• _What needs to be done_
Below are some records. Return exactly their lines from the one containing "Task: Select the" through the one containing "The height and", and drop the pictures.

• _Records supplied_
════════════════
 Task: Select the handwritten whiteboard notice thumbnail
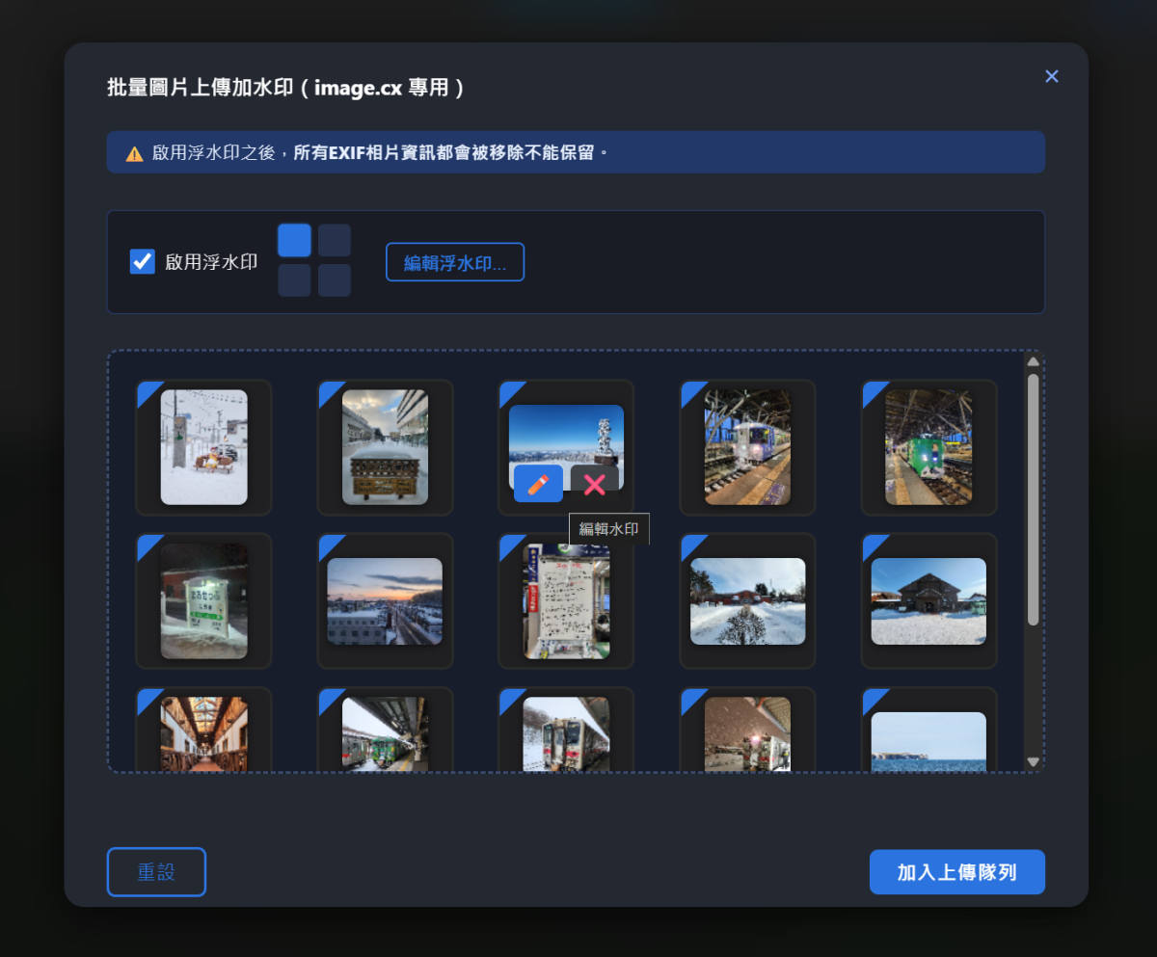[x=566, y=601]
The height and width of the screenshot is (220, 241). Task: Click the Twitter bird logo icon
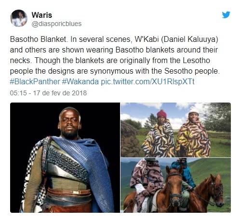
════════════════
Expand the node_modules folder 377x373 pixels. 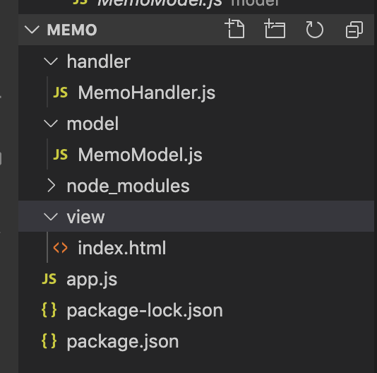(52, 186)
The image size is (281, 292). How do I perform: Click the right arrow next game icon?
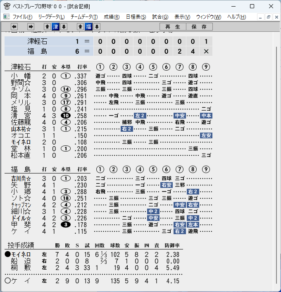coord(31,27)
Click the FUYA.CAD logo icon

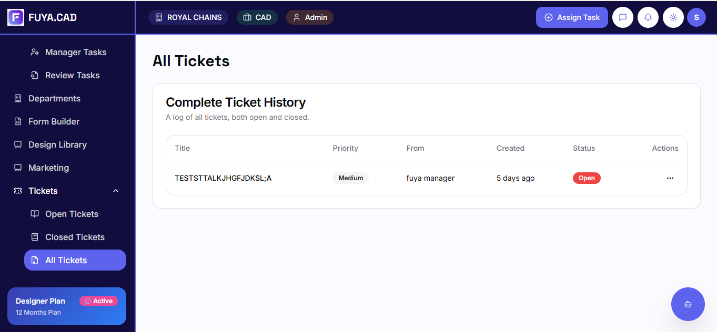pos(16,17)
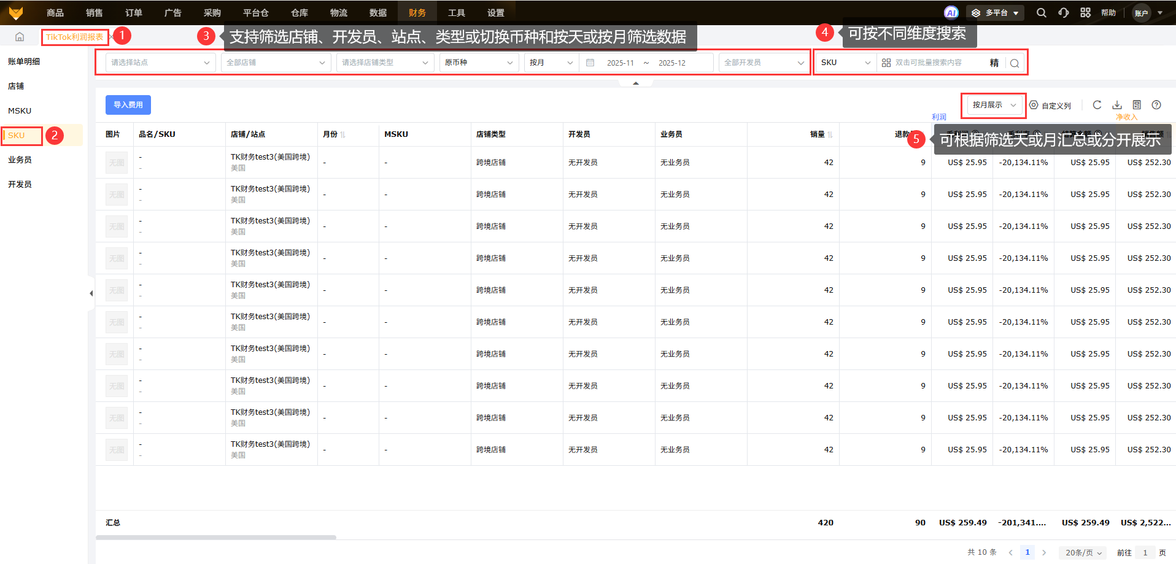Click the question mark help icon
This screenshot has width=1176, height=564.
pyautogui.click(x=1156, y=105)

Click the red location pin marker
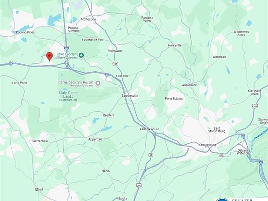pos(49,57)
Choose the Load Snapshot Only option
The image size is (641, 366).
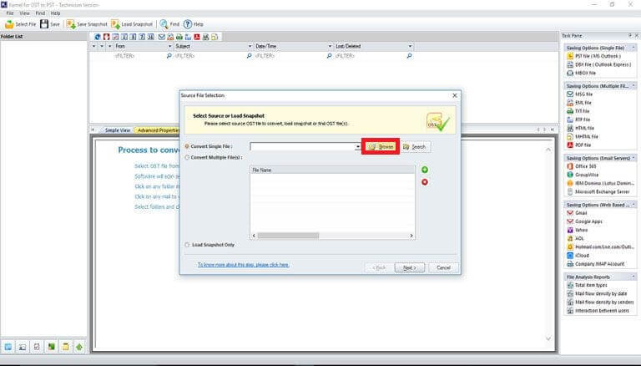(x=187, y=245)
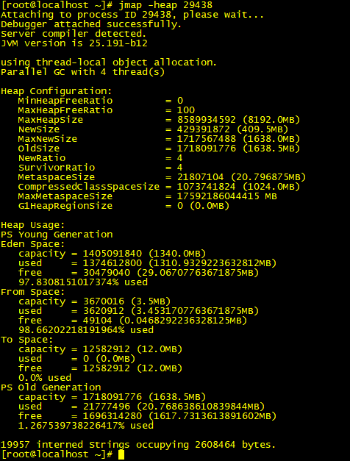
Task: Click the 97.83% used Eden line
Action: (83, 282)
════════════════
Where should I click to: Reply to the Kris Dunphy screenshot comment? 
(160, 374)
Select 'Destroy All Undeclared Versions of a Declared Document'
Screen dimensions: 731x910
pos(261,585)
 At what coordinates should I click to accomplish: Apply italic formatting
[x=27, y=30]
════════════════
• _Your solution_
 Task: Select the handwritten whiteboard notice thumbnail
[x=566, y=601]
The height and width of the screenshot is (220, 241). Task: Click the Twitter bird logo icon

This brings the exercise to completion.